I'll try not to, or no more than the gist of the gist.
I think I can use it to advantage.
You said we'd travel when we had more time, how about Europe in May?
Do you realise the damage a trip like that would do to our hippocampuses?
Oh well, there's a new TV series that sounds good.
Hippocampuses.
Detectorists again?
QuoteValue-based decision-making is the process through which humans choose between options associated with different costs or efforts, as well as rewards. These choices include, for instance, selecting different products at the grocery stores or making substantial lifestyle changes to accomplish a specific goal.
Past studies on animals have found that the hippocampus, a key brain region associated with learning and memory, could play a role in the processing and evaluation of rewards, which is thought to also occur during value-based decision-making. In addition, research on humans has linked the hippocampus to memory, associative learning and imagination, which could also be connected to value-based decision-making.

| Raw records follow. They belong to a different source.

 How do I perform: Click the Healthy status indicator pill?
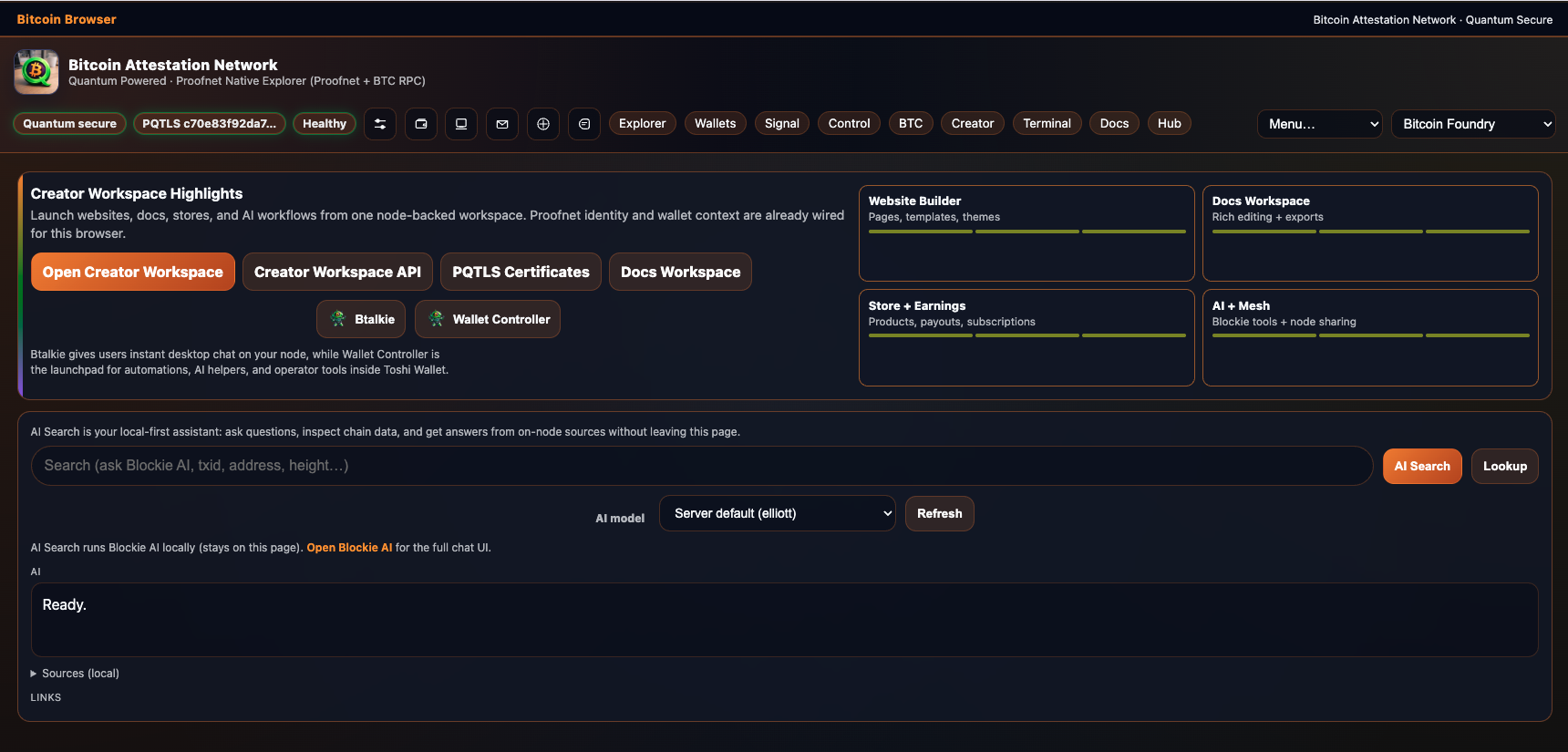pyautogui.click(x=325, y=124)
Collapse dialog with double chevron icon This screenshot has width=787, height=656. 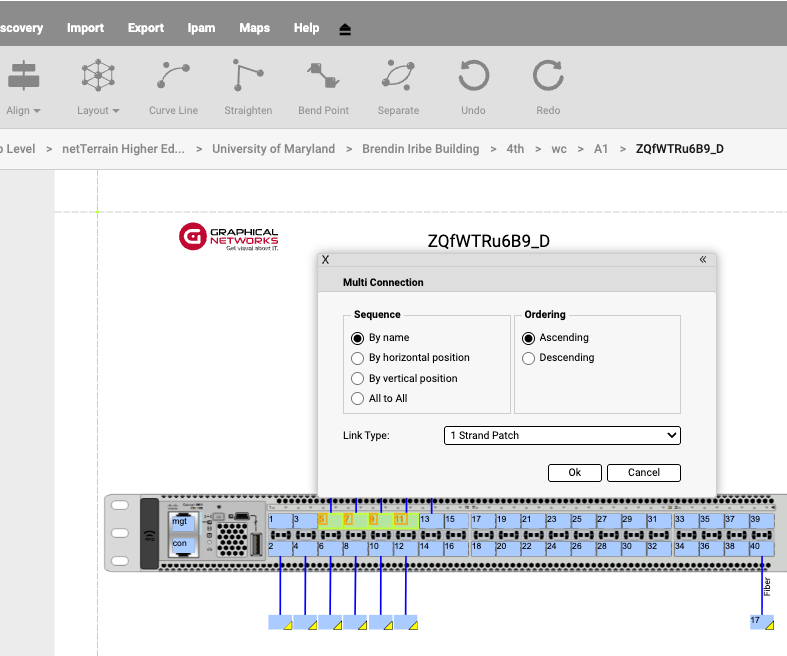tap(703, 259)
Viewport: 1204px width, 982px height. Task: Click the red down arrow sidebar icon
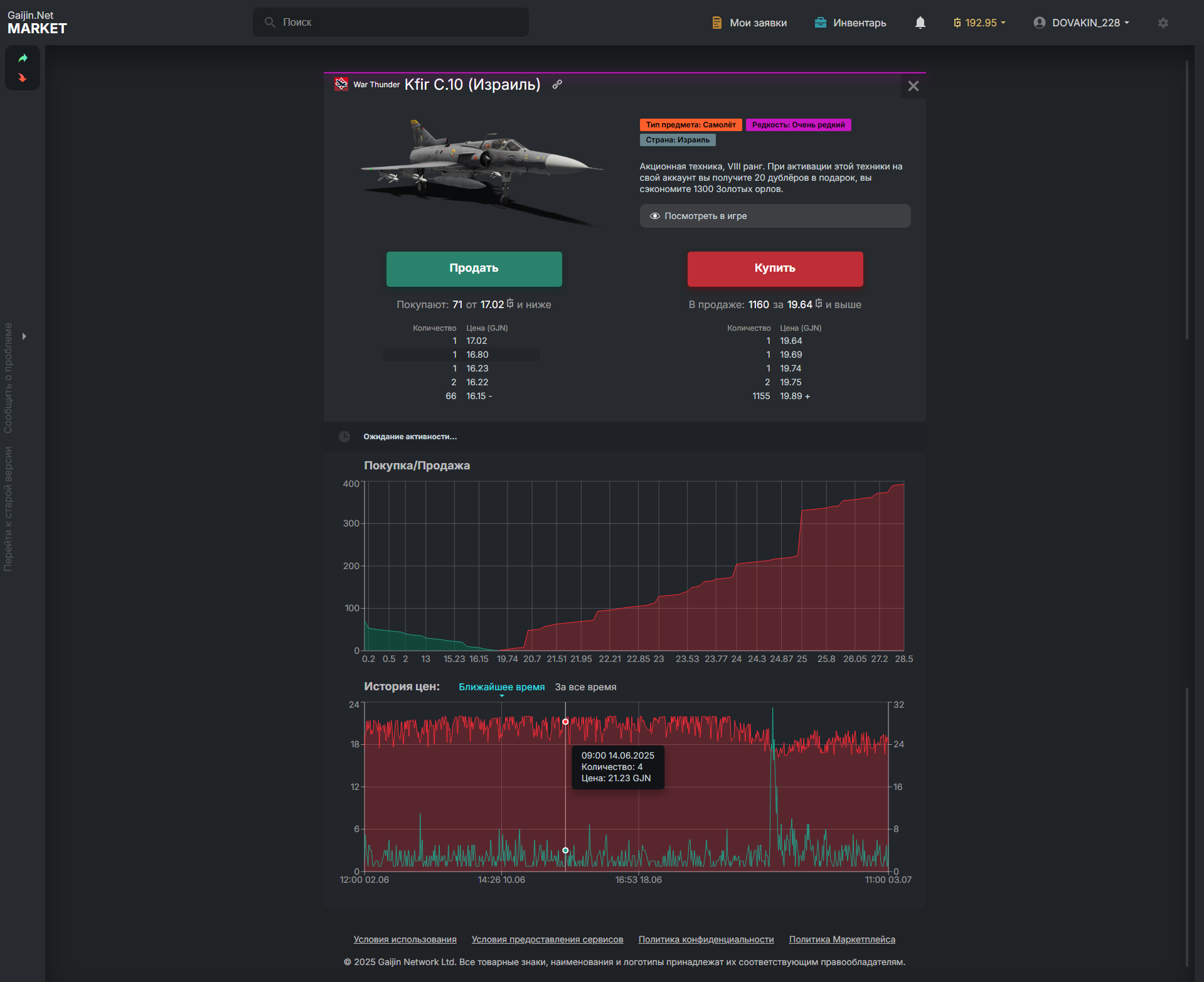coord(23,78)
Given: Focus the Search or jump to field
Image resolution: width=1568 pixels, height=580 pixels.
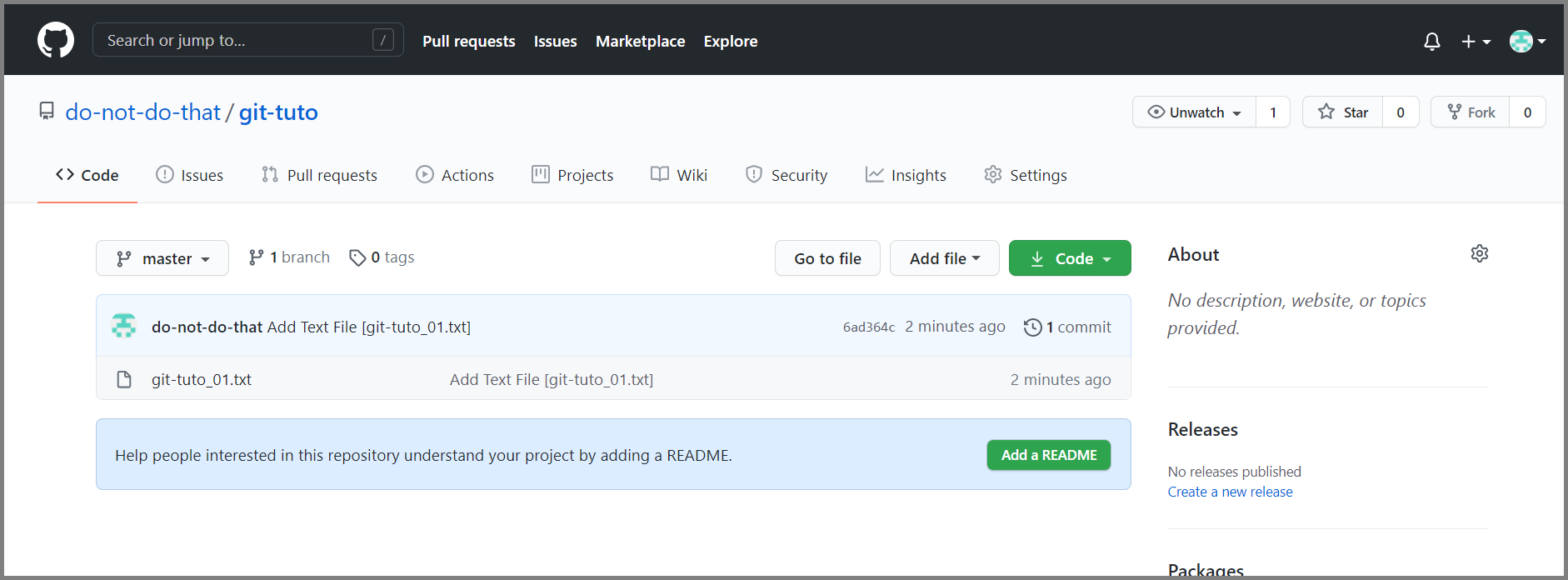Looking at the screenshot, I should point(248,40).
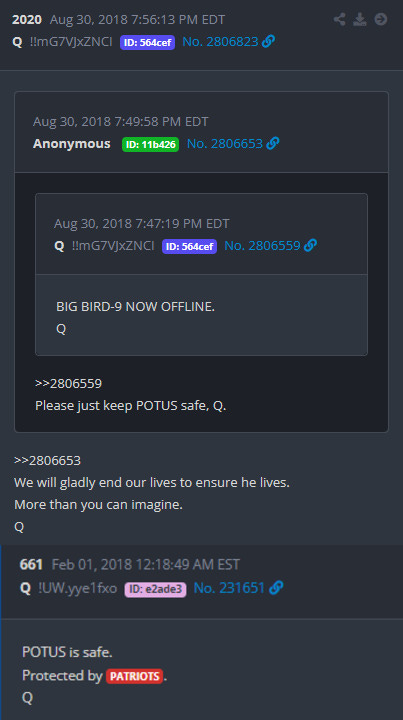Click chain link icon beside No. 2806653
The width and height of the screenshot is (403, 720).
[x=273, y=144]
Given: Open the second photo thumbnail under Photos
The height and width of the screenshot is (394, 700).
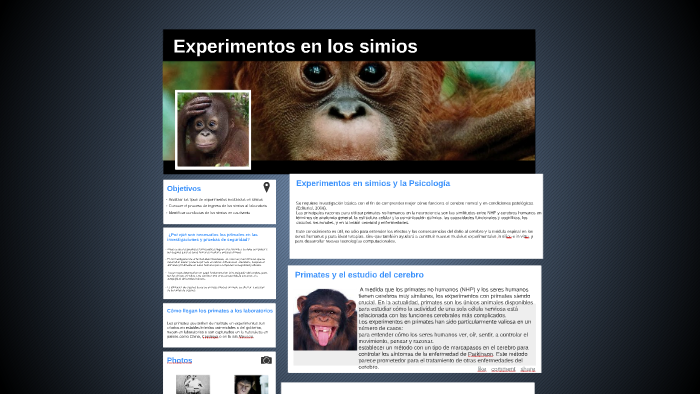Looking at the screenshot, I should point(251,384).
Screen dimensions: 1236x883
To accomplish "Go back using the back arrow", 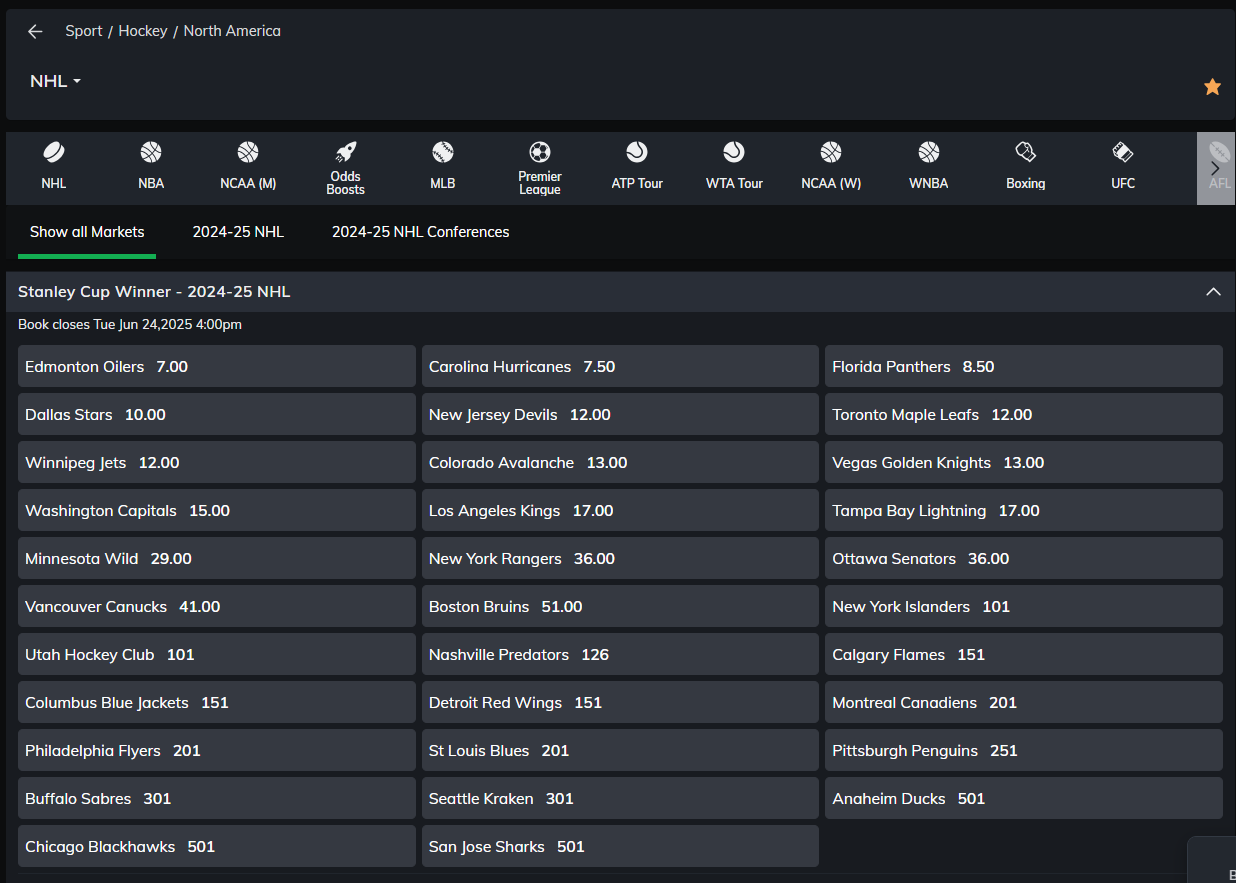I will point(35,31).
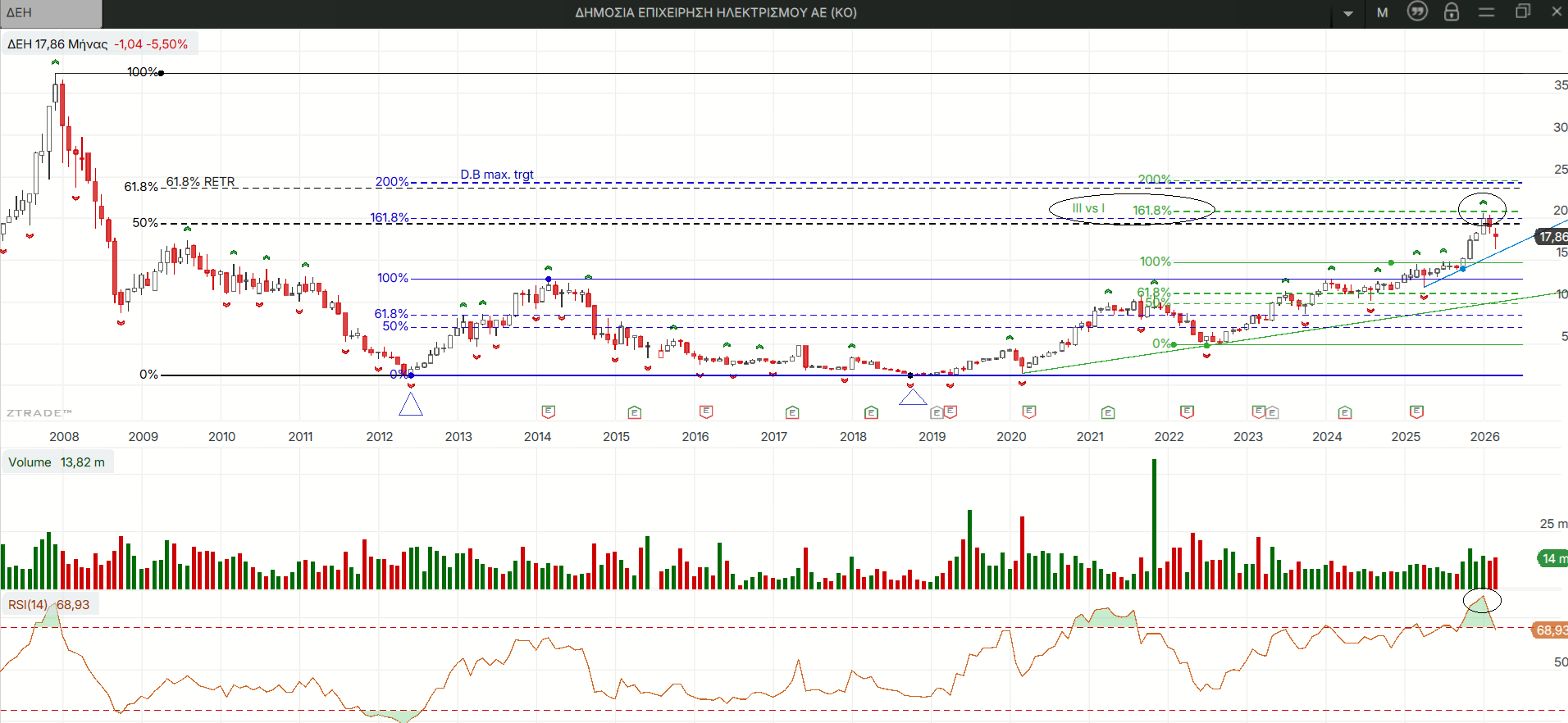The width and height of the screenshot is (1568, 723).
Task: Click the ΔΕΗ symbol input box
Action: click(x=51, y=13)
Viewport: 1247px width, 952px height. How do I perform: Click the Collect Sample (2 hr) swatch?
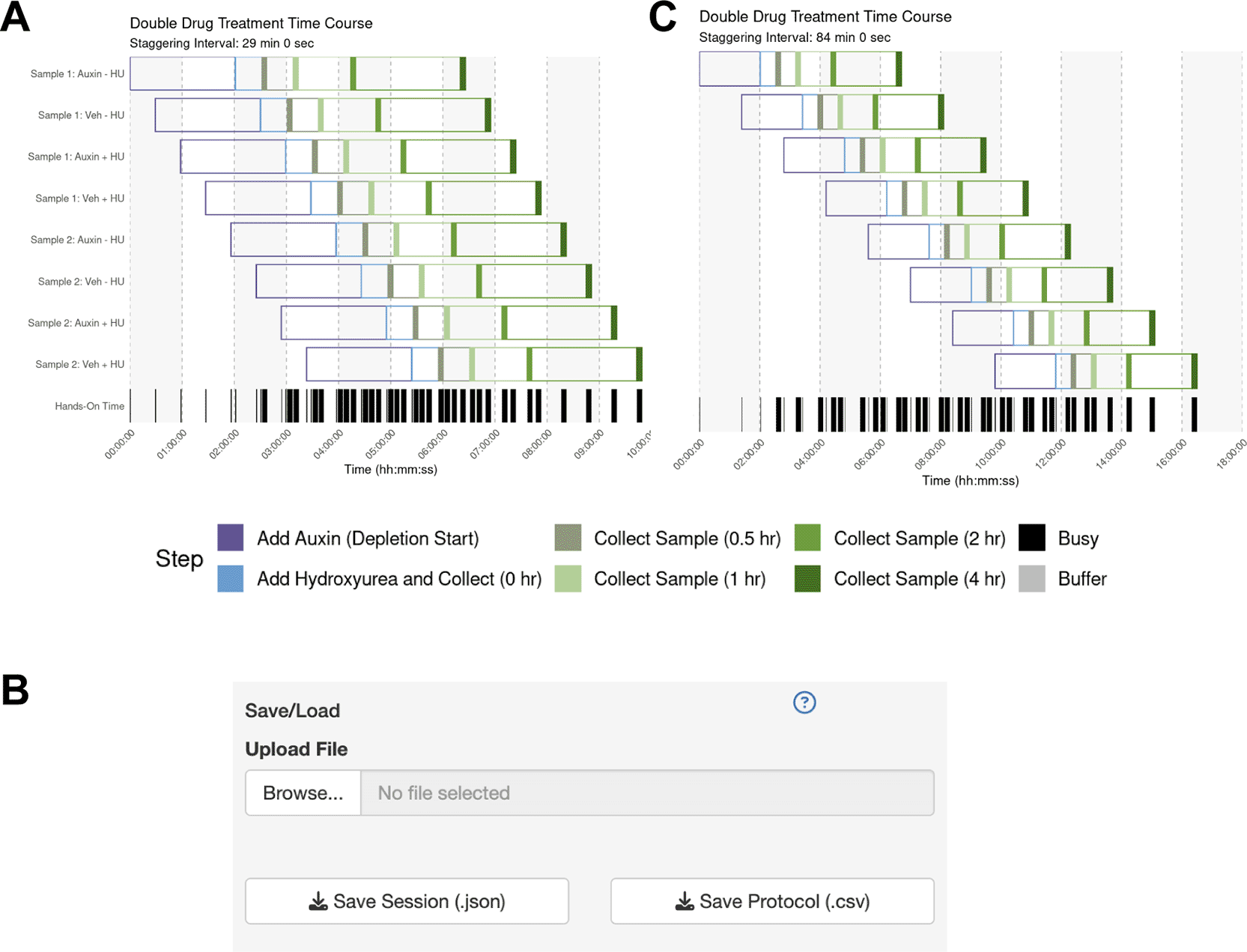[807, 538]
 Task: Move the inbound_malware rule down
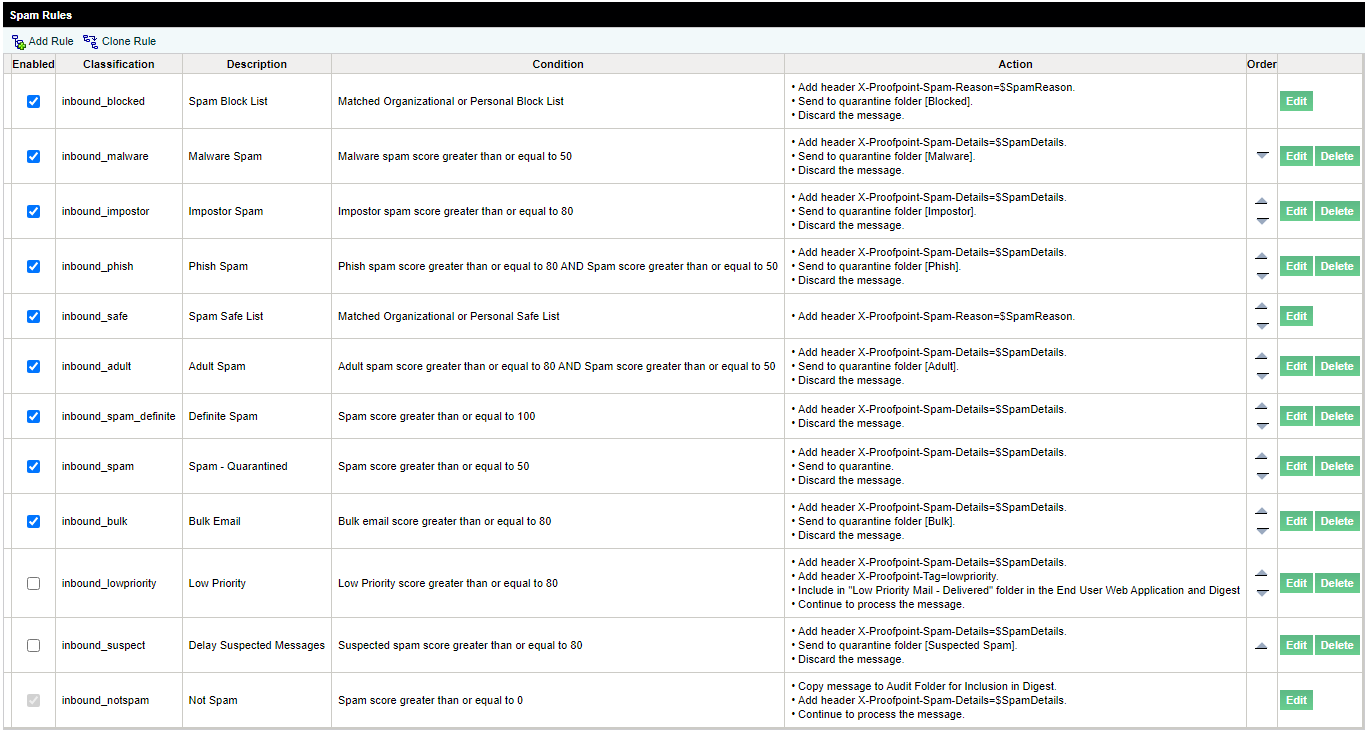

Researchers at University of Oxford have recently been investigating the role of this brain region in the valuation and selection of different options. In one study involving individuals with cognitive impairments, they found that the hippocampus could support the active gathering of information that precedes value-based decisions in situations where outcomes are uncertain.
Their latest paper, published in Nature Human Behaviour, built on these findings to further explore how the hippocampus contributes to human decision-making under uncertainty. In this new work, they specifically examined how individuals with a neurological condition affecting the hippocampus decided between different options associated with varying rewards.
"The role of the hippocampus in decision-making is beginning to be more understood," Bahaaeddin Attaallah, Pierre Petitet and their colleagues wrote in their paper.
"Because of its prospective and inferential functions, we hypothesized that it might be required specifically when decisions involve the evaluation of uncertain values. A group of individuals with autoimmune limbic encephalitis (ALE)—a condition known to focally affect the hippocampus—were tested on how they evaluate reward against uncertainty compared to reward against another key attribute: physical effort."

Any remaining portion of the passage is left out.